Judy Garland's Magnum Opus: The Best Musical Sequence in History

by Trey Taylor

The day that Judy Garland attempted suicide for the second time, Katharine Hepburn elbowed her way through the throng of reporters and paparazzi outside the Minnelli house, shouting back at them from over her shoulder, “Don’t you have anything better to do?” She sat Judy down, one legendary actress to another, and said, unsmiling: “Now listen, you’re one of the three greatest talents in the world. And your ass has hit the gutter. There’s no place to go but up. Now, goddammit. Do it!” Thus concluded Hepburn’s pep talk. It was July 20, 1950, and Judy Garland had slashed her throat with a piece of glass.

The wound was ‘superficial’, the newspaper headlines constructed to be reductive, but the cry for help was heard around the world. Garland may have evaded death, and her PR machine may have put a stopper in tabloid talk, but she continued to bleed on the altar of popular culture, and through every sob and tic forged on screen, became its martyr.

There are many previously told aspects of Garland’s life that lend themselves effortlessly to a Zizekian psychoanalysis of the celebrity as deity.

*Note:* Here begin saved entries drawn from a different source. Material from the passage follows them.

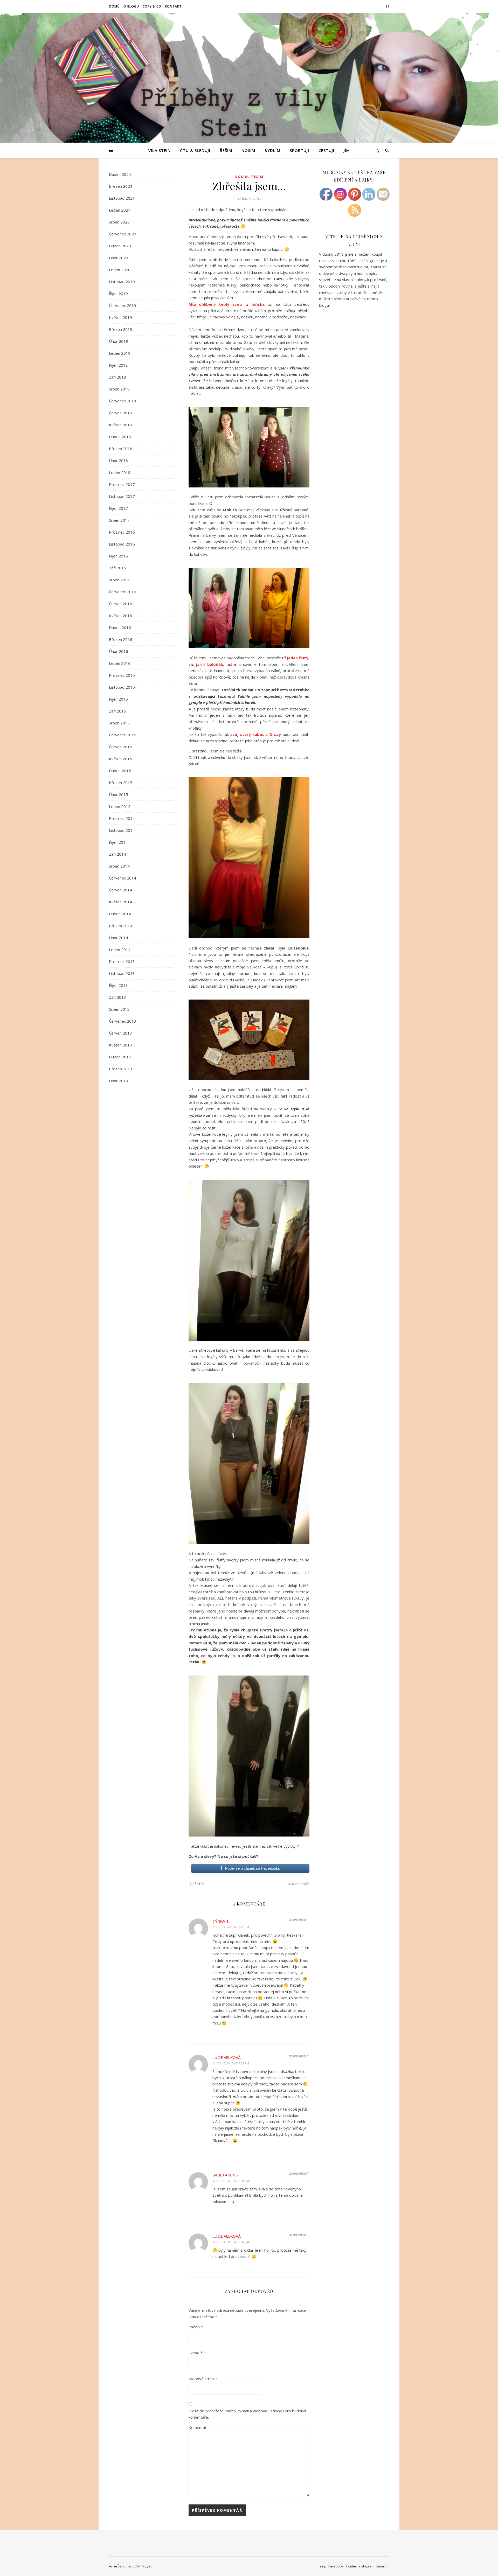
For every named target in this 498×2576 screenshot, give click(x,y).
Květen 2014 (120, 901)
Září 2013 (117, 997)
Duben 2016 (120, 627)
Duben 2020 (120, 245)
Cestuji (326, 150)
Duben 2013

One story goes that she snuck into a screening of Summer Stock at the Capital Theatre in New York. It was the last film she made with the star-making studio MGM before they terminated her contract, which had prompted her failed suicide attempt. As the lights went up, she was recognized by members of the audience who shouted messages of support: “Judy! We love you, Judy! Keep making pictures!” She shouted back: “I love you!”

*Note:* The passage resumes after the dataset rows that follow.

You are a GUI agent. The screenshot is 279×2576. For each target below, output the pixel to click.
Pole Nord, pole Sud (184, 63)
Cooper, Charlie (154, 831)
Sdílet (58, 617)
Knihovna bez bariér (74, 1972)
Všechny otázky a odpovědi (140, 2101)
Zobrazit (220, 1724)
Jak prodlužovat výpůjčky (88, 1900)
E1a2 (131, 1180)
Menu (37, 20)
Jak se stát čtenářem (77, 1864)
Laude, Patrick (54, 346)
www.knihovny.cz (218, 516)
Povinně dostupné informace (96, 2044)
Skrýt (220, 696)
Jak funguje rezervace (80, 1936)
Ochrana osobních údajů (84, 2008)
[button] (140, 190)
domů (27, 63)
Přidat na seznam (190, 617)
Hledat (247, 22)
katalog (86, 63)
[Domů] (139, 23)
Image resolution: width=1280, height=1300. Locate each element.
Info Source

Even the tragedies that befell her became inspiration for the artiste. When Garland arrived late for a concert in London during her four-year hiatus from film in the mid-50s, Andrew Lloyd Webber was there to watch an angry audience pelt her with cigarette packs. Inspired by the episode, he wrote Don’t Cry For Me Argentina. Garland was ours in or out of the limelight.

But of all the tent pole moments from Judy’s Grand Guignol existence that were captured in film; for all the deleted and shelved scenes and numbers from her 45-year career, there is one 15-minute, autobiographical, near-self-eulogising, pop culture-defining scene in A Star Is Born. It’s the best musical sequence in film history, made for a quarter of a million dollars and worth a hell of a lot more; a meta movie-within-a-movie moment. It’s the film version of Judy shouting “I love you!” down to a gloriously supportive mob of admirers below when her character, Vicki Lester, attends the premiere of her breakout film.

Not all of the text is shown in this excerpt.